[Your assignment]
Restate each entry word for word, leaving nothing out.

[Dataset entries]
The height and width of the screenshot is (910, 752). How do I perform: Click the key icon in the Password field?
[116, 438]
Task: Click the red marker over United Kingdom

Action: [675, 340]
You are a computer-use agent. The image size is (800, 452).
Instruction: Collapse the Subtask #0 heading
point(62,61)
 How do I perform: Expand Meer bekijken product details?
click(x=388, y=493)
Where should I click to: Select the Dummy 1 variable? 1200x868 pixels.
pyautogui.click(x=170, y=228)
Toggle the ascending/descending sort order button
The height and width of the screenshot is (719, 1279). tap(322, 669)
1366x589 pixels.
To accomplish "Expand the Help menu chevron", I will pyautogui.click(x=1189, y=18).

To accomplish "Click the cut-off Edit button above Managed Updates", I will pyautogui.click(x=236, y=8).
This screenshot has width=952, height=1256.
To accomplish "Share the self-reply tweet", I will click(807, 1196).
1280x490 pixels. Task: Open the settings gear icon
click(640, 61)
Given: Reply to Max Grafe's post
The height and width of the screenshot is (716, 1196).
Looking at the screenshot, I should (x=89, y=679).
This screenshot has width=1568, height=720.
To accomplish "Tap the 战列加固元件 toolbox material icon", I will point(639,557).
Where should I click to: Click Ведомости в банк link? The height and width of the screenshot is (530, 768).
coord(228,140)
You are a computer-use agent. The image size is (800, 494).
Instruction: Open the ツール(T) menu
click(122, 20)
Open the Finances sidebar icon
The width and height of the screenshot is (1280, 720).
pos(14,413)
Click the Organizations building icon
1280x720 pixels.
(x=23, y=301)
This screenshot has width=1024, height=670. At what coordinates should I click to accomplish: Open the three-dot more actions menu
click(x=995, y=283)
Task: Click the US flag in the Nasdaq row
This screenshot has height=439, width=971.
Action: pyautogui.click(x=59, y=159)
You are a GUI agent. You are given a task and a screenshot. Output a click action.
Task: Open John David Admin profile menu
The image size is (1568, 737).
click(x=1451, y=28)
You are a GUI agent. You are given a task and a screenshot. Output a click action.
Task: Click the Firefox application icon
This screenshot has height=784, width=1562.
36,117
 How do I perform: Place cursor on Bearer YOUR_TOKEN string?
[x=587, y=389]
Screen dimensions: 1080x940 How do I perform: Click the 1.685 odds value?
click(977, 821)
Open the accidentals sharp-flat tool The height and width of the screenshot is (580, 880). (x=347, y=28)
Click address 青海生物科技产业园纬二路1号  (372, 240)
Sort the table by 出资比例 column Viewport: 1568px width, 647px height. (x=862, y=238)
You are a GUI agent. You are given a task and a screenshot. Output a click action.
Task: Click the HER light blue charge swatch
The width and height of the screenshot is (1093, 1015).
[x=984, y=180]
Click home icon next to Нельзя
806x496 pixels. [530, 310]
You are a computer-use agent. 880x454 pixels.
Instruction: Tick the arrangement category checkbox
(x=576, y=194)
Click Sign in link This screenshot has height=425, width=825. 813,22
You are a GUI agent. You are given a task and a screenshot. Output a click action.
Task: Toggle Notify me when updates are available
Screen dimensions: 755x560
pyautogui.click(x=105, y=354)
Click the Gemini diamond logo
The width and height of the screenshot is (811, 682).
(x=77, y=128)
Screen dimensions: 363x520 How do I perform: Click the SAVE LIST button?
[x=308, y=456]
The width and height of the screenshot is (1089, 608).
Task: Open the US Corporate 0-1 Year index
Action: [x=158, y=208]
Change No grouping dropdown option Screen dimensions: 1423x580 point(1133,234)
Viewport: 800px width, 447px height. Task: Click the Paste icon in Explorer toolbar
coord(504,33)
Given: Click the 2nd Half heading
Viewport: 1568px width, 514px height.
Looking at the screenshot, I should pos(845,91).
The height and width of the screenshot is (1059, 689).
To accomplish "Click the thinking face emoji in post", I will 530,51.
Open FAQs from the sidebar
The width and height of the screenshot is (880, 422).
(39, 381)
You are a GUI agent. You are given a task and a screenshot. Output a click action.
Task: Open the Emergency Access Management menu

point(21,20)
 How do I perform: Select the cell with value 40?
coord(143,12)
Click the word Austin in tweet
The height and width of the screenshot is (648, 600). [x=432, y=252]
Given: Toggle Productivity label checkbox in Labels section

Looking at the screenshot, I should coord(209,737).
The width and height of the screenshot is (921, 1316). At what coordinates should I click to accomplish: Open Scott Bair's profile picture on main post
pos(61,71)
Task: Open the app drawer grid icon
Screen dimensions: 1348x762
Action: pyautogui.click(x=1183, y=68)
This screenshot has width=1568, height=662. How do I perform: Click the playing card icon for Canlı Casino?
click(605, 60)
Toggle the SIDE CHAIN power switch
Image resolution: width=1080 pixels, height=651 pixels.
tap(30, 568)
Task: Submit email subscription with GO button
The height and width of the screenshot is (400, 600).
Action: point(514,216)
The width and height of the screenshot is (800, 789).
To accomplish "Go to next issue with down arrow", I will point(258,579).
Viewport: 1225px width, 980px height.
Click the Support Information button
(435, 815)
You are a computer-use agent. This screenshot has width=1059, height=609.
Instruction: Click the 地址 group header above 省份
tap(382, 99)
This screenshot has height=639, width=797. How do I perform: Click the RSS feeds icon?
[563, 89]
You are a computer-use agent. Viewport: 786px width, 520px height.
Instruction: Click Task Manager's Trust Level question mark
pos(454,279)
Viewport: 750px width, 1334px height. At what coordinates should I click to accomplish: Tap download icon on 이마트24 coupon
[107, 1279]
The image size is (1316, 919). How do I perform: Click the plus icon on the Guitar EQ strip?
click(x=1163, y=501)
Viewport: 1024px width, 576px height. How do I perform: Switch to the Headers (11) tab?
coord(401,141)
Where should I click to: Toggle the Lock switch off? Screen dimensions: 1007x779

[Task result]
The height and width of the screenshot is (910, 752). How do I perform: Click the key icon in the Password field?
[116, 438]
Task: Click the red marker over United Kingdom

Action: [675, 340]
You are a computer-use agent. The image size is (800, 452).
Instruction: Collapse the Subtask #0 heading
point(62,61)
 How do I perform: Expand Meer bekijken product details?
click(x=388, y=493)
Where should I click to: Select the Dummy 1 variable? 1200x868 pixels.
pyautogui.click(x=170, y=228)
Toggle the ascending/descending sort order button
The height and width of the screenshot is (719, 1279). tap(322, 669)
1366x589 pixels.
To accomplish "Expand the Help menu chevron", I will pyautogui.click(x=1189, y=18).

To accomplish "Click the cut-off Edit button above Managed Updates", I will pyautogui.click(x=236, y=8).
This screenshot has width=952, height=1256.
To accomplish "Share the self-reply tweet", I will click(807, 1196).
1280x490 pixels. Task: Open the settings gear icon
click(640, 61)
Given: Reply to Max Grafe's post
The height and width of the screenshot is (716, 1196).
Looking at the screenshot, I should (x=89, y=679).
This screenshot has width=1568, height=720.
To accomplish "Tap the 战列加固元件 toolbox material icon", I will point(639,557).
Where should I click to: Click Ведомости в банк link? The height and width of the screenshot is (530, 768).
coord(228,140)
You are a computer-use agent. The image size is (800, 494).
Instruction: Open the ツール(T) menu
click(122, 20)
Open the Finances sidebar icon
The width and height of the screenshot is (1280, 720).
pos(14,413)
Click the Organizations building icon
1280x720 pixels.
(x=23, y=301)
This screenshot has width=1024, height=670. At what coordinates should I click to accomplish: Open the three-dot more actions menu
click(x=995, y=283)
Task: Click the US flag in the Nasdaq row
This screenshot has height=439, width=971.
Action: pyautogui.click(x=59, y=159)
You are a GUI agent. You are given a task and a screenshot. Output a click action.
Task: Open John David Admin profile menu
The image size is (1568, 737).
click(x=1451, y=28)
You are a GUI agent. You are given a task and a screenshot. Output a click action.
Task: Click the Firefox application icon
This screenshot has height=784, width=1562.
36,117
 How do I perform: Place cursor on Bearer YOUR_TOKEN string?
[x=587, y=389]
Screen dimensions: 1080x940 How do I perform: Click the 1.685 odds value?
click(977, 821)
Open the accidentals sharp-flat tool The height and width of the screenshot is (580, 880). (x=347, y=28)
Click address 青海生物科技产业园纬二路1号  (372, 240)
Sort the table by 出资比例 column Viewport: 1568px width, 647px height. (x=862, y=238)
You are a GUI agent. You are given a task and a screenshot. Output a click action.
Task: Click the HER light blue charge swatch
The width and height of the screenshot is (1093, 1015).
[x=984, y=180]
Click home icon next to Нельзя
806x496 pixels. [530, 310]
You are a computer-use agent. 880x454 pixels.
Instruction: Tick the arrangement category checkbox
(x=576, y=194)
Click Sign in link This screenshot has height=425, width=825. 813,22
You are a GUI agent. You are given a task and a screenshot. Output a click action.
Task: Toggle Notify me when updates are available
Screen dimensions: 755x560
pyautogui.click(x=105, y=354)
Click the Gemini diamond logo
The width and height of the screenshot is (811, 682).
(x=77, y=128)
Screen dimensions: 363x520 How do I perform: Click the SAVE LIST button?
[x=308, y=456]
The width and height of the screenshot is (1089, 608).
Task: Open the US Corporate 0-1 Year index
Action: [x=158, y=208]
Change No grouping dropdown option Screen dimensions: 1423x580 point(1133,234)
Viewport: 800px width, 447px height. Task: Click the Paste icon in Explorer toolbar
coord(504,33)
Given: Click the 2nd Half heading
Viewport: 1568px width, 514px height.
Looking at the screenshot, I should pos(845,91).
The height and width of the screenshot is (1059, 689).
To accomplish "Click the thinking face emoji in post", I will 530,51.
Open FAQs from the sidebar
The width and height of the screenshot is (880, 422).
(39, 381)
You are a GUI agent. You are given a task and a screenshot. Output a click action.
Task: Open the Emergency Access Management menu

point(21,20)
 How do I perform: Select the cell with value 40?
coord(143,12)
Click the word Austin in tweet
The height and width of the screenshot is (648, 600). [x=432, y=252]
Given: Toggle Productivity label checkbox in Labels section

Looking at the screenshot, I should coord(209,737).
The width and height of the screenshot is (921, 1316). At what coordinates should I click to accomplish: Open Scott Bair's profile picture on main post
pos(61,71)
Task: Open the app drawer grid icon
Screen dimensions: 1348x762
Action: pyautogui.click(x=1183, y=68)
This screenshot has width=1568, height=662. How do I perform: Click the playing card icon for Canlı Casino?
click(605, 60)
Toggle the SIDE CHAIN power switch
Image resolution: width=1080 pixels, height=651 pixels.
tap(30, 568)
Task: Submit email subscription with GO button
The height and width of the screenshot is (400, 600).
Action: point(514,216)
The width and height of the screenshot is (800, 789).
To accomplish "Go to next issue with down arrow", I will point(258,579).
Viewport: 1225px width, 980px height.
Click the Support Information button
(435, 815)
You are a computer-use agent. This screenshot has width=1059, height=609.
Instruction: Click the 地址 group header above 省份
tap(382, 99)
This screenshot has height=639, width=797. How do I perform: Click the RSS feeds icon?
[563, 89]
You are a computer-use agent. Viewport: 786px width, 520px height.
Instruction: Click Task Manager's Trust Level question mark
pos(454,279)
Viewport: 750px width, 1334px height. At what coordinates should I click to accomplish: Tap download icon on 이마트24 coupon
[107, 1279]
The image size is (1316, 919). How do I perform: Click the plus icon on the Guitar EQ strip?
click(x=1163, y=501)
Viewport: 1024px width, 576px height. How do I perform: Switch to the Headers (11) tab?
coord(401,141)
Where should I click to: Toggle the Lock switch off? Screen dimensions: 1007x779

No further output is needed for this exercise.